Transferring the spoils to the cargo bed of the elderly F-150 is bad enough. Driving home is a special kind of torture, forcing Sam to maintain situational awareness and check for tails. A couple of times, he finds himself drifting out of his lane and opens his eyes to the blaring horns of alarmed drivers. He’s not sleeping, merely drowning in fatigue toxins. His eyes burn and he feels as ancient as the mountain peaks beyond the horizon.
The hallucinations seem to come more frequently as he drives.

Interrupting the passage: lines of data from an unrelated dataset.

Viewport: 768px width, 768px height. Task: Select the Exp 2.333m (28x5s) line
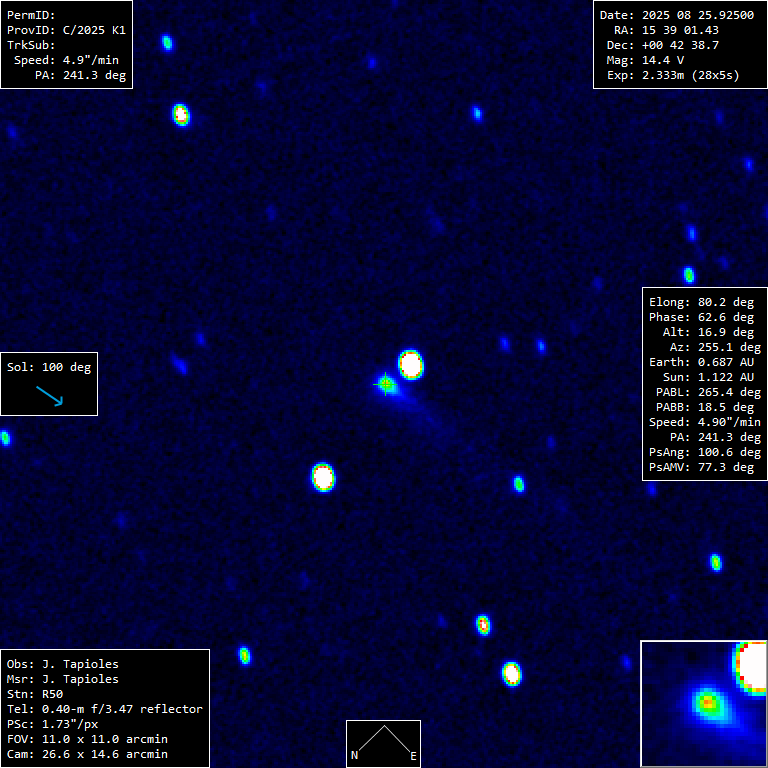672,75
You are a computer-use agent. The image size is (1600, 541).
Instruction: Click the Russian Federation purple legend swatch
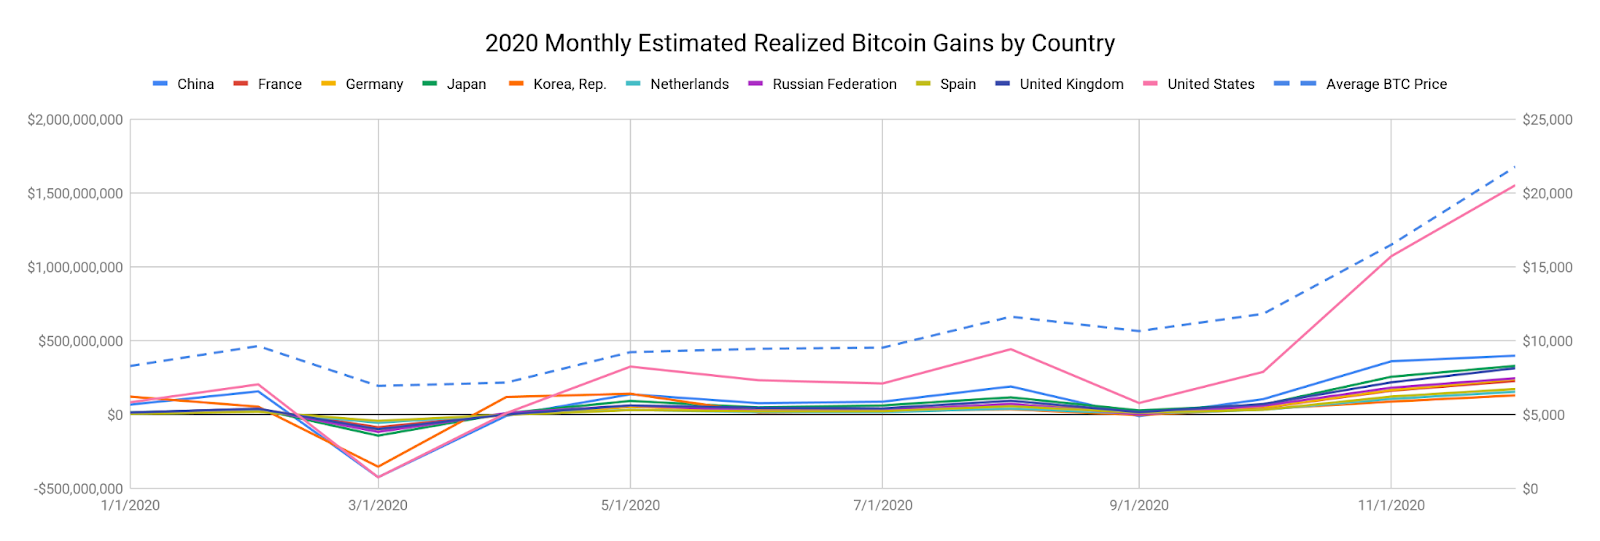(x=755, y=84)
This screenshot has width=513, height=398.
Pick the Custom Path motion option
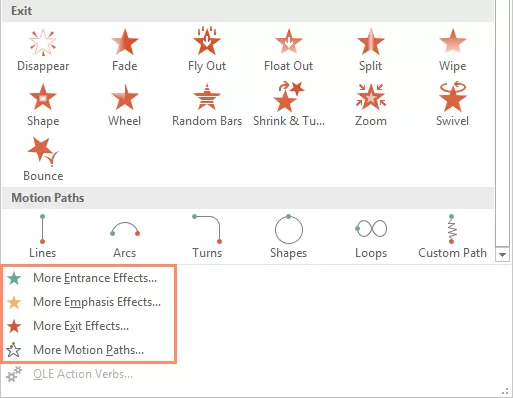pos(452,236)
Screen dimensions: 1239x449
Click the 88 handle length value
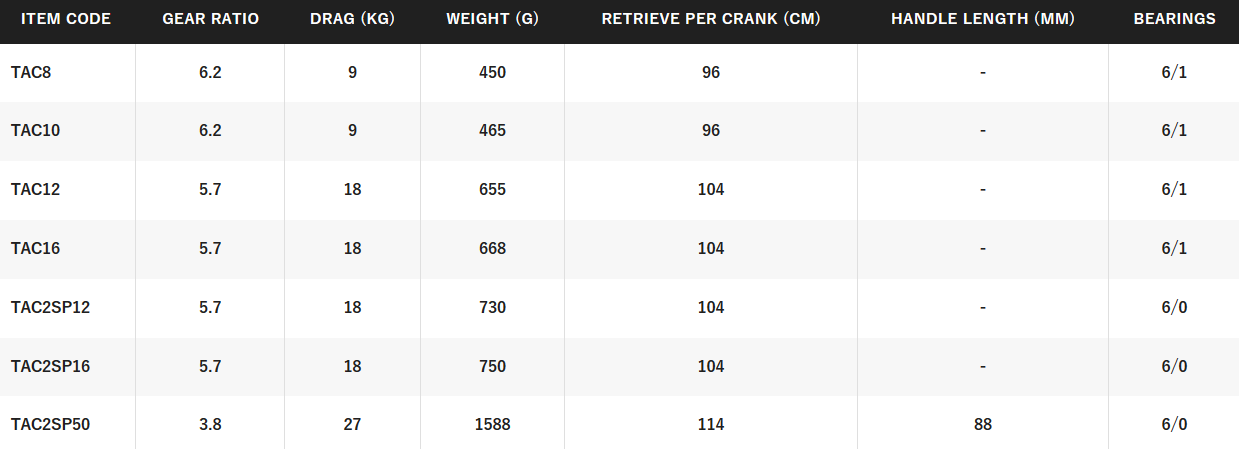[x=982, y=425]
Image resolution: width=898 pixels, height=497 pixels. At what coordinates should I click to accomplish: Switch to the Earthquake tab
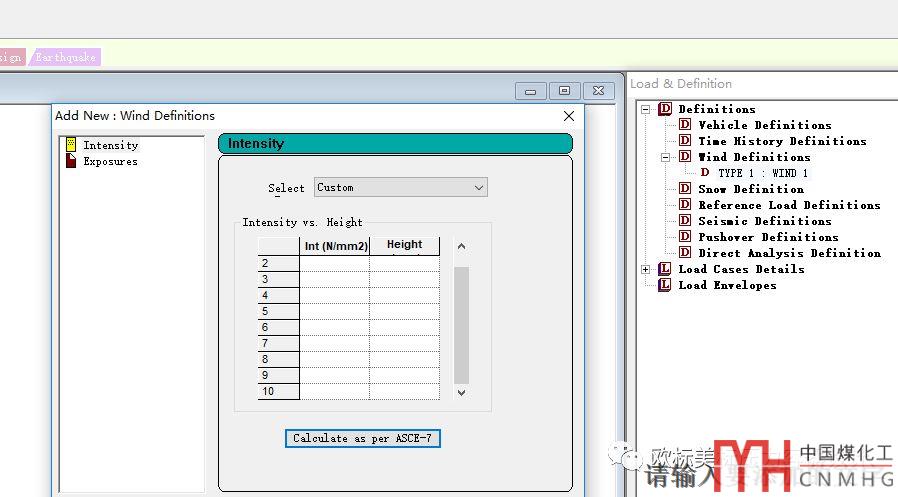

Once, he glimpses a faceless mannequin at the wheel of a supermarket chain’s truck. Later he catches a flash of bland-faced silver inside a parked highway patrol car, staring out across the highwa
y. The doors of perception are hanging ajar without need for drugs, and shadows cast by a light other than the sun seem to twitch and jitter just outside his field of vision. He turns on the radio to try and stay awake but its station-seeking is faulty, and it repeatedly cycles between newscasters warning of a forest fire and a preacher wailing about the end of the world. Eventually he gives up and hits the CD autochanger, but it’s loaded with Senior Officer Mattingley’s college rock collection and he’s heard of a van that is loaded with weapons, packed up and ready to go … Sam shudders convulsively and kills the music right before the next stanza, but his brain serenades him with it regardless: heard of some grave sites, out by the highway, a place where nobody knows.
Sam doesn’t crash or drive off the highway, or miss his turn-off. He stays within spitting distance of the speed limit until he turns onto a side road, and finally brakes as he enters the driveway to the safe house. Fifty yards up the drive he pulls up and watches his rear-view for a full five minutes, timing it with his watch. There is a pistol in the map compartment under the dash, and much repetition has its location drilled into his muscle memory. But there’s no sign of pursuit. Eventually he yawns, then starts the engine again and drives on up the track to the weathered, shingle-fronted house with the drawn curtains and the discreet cameras hanging under the eaves. Reaching the front yard he turns the truck until it’s facing back down the drive, parks, and steps out of the cab to present himself to the front door.